Friday, May 24, 2002

Review: Down, "II"

Almost six and a half years after their first album hit the shelves, metal supergroup Down is back with a new album and a new sound.

The New Orleans-based band features vocalist Phil Anselmo and bassist Rex Brown of Pantera, guitarist Pepper Keenan of Corrosion of Conformity, guitarist Kirk Windstein of Crowbar and drummer Jimmy Bower.

The band's first album, 1996's "NOLA," was just what listeners might expect from bandleaders Anselmo and Keenan - a heavy blend of Pantera and Corrosion of Conformity. Despite the fact they only played 13 shows and got little or no radio airplay, the album took on a life of its own - selling a half-million copies by word of mouth.

Down's sophomore effort brings a little more to the table.

Even though they only have limited time to work together - "II" was recorded in 28 days - they've managed to find their own unique sound. With this album, they embrace the musical diversity of their native New Orleans.

Several songs seem a bit out of character for the band members, who all come from the heavier end of the metal spectrum.

"Learn From This Mistake" is a slow blues number, almost like a lounge tune. "Where I'm Going" is a laid-back twangy country blues song, and "Lies, I Don't Know What They Say, But…" is classy mix of soft jazz and Texas-style blues.

The strongest song on the album, "Stained Glass Cross," adds a heavy guitar to that mix. It's got a catchy, Southern-fried groove - with some tasty Hammond organ and a great lead break before the chorus.

Groove is the key word for "Down II." Almost every song on the album has it. For fans who are more interested in the heavy tunes featured on the band's debut, there's "Man That Follows Hell," "Ghosts Along the Mississippi" and "Dog Tired." All are crushingly heavy songs with down and dirty grooves.

Down's influences also play a very big role on their sophomore album.

The opening cut, "Lysergik Funeral Procession," is lifted straight from the Black Sabbath songbook, as is the chunky opening riff of "New Orleans is a Dying Whore."

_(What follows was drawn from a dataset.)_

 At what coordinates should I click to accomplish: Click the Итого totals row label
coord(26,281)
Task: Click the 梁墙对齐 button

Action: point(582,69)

They break out the Hendrix funk on the first single "Beautifully Depressed"; "Landing on the Mountains of Meggido" is an obvious homage to Led Zeppelin.

While most side projects are self-indulgent excursions with mixed results, Down doesn't fit that mold.

In fact, these metal all-stars have combined to produce an album that outshines the recent releases of their regular bands. It will be interesting to see what the future holds for them.